As set forth in our press release, forward-looking statements involve risks and uncertainties that may affect the Company's business and prospects, including those discussed in our filings with the SEC, which include, among other things, our forms 10-Q and 10-K. These filings are available from the SEC or our website.
All of our projections and other forward-looking statements represent our judgment as of today, and Cyclacel does not take any responsibility to update such information. With us today are Spiro Rombotis, President and Chief Executive Officer; Paul McBarron, Executive Vice President, Finance and Chief Operating Officer; and Dr.
Mark Kirschbaum, Senior Vice President and Chief Medical Officer. Spiro will begin with an overview of our business strategy and progress on Cyclacel's multiple clinical programs and Paul will provide financial highlights for the first quarter of 2021, which will be followed by a Q&A session. At this time, I'd like to turn the call over to Spiro..
Thank you, Arena, and thank you, everyone, for joining us today for our second quarter and business update call. On our last call in May, we reported on FDA clearance or IND for oral fadraciclib, or fadra for short, in a streamlined phase 1/2 clinical study designated 065-101 in patients with advanced solid tumors.
We are pleased to report that in July, we dosed our first three patients in this trial, which is led by prominent oncology thought leaders.

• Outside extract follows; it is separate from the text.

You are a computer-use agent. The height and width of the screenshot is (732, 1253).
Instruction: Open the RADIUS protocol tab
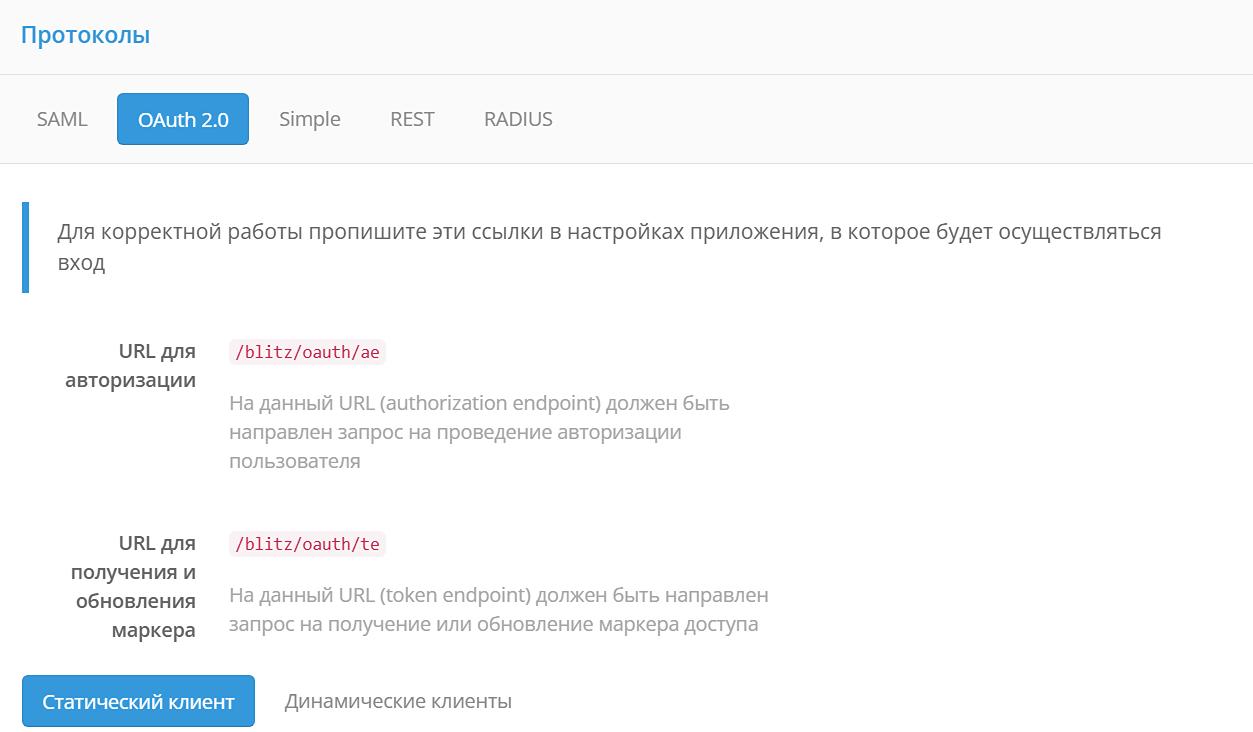518,119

We are excited to have this study up and running and believe that fadra has the potential either as a single agent or in combinations to become an important new therapy for the treatment of advanced solid tumors.

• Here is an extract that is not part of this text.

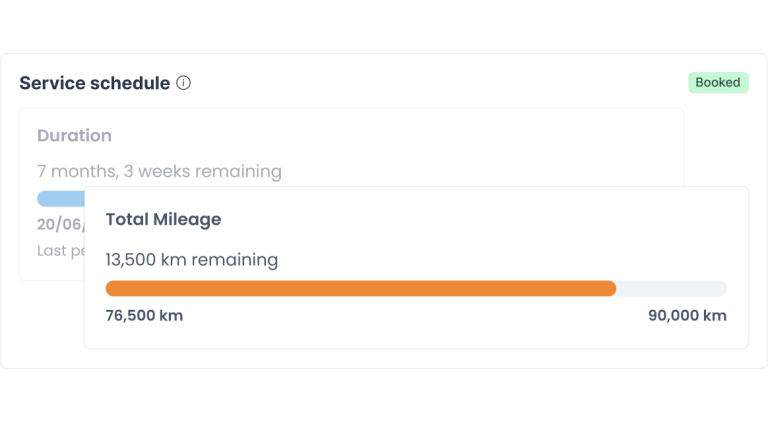Click empty space inside the Duration card
768x422 pixels.
click(441, 142)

Having this described in detail the framework for our clinical trial designs for both fadraciclib and CYC140 on our prior quarterly call, we would like to discuss today our overall strategic direction in developing innovative oncology medicines that focus on cell cycle inhibition.
We'll also address why we believe investors should be interested in following our progress over the next several months. There is a large universe of development stage oncology focused companies all working diligently to provide cancer patients with safe and effective alternatives.
It may therefore be useful to explain how the unique biological and mechanistic properties of our two leading drug candidates differentiate our pipeline as a unique pure play in cell cycle inhibition for the treatment of cancer. Our mission is to relentlessly pursue therapeutic innovations which can serve unmet patient needs.
We do so by converting insights in the biology of cell cycle control into novel oncology medicines. The development of Fadra is a prime example of this approach. Fadra is a highly selective second generation inhibitor of cyclin dependent kinase or CDK, and is differentiated by its ability to inhibit both CDK-9 and CDK-2.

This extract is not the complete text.